What the exercise asks.
All records below are to be repeated precisely, with nothing added.
BEGIN Input material
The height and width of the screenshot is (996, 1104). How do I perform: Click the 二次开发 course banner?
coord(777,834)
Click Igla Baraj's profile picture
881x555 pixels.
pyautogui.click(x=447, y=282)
END Input material
Response area.
The height and width of the screenshot is (996, 1104). How do I perform: Click the 二次开发 course banner?
coord(777,834)
Click Igla Baraj's profile picture
881x555 pixels.
pyautogui.click(x=447, y=282)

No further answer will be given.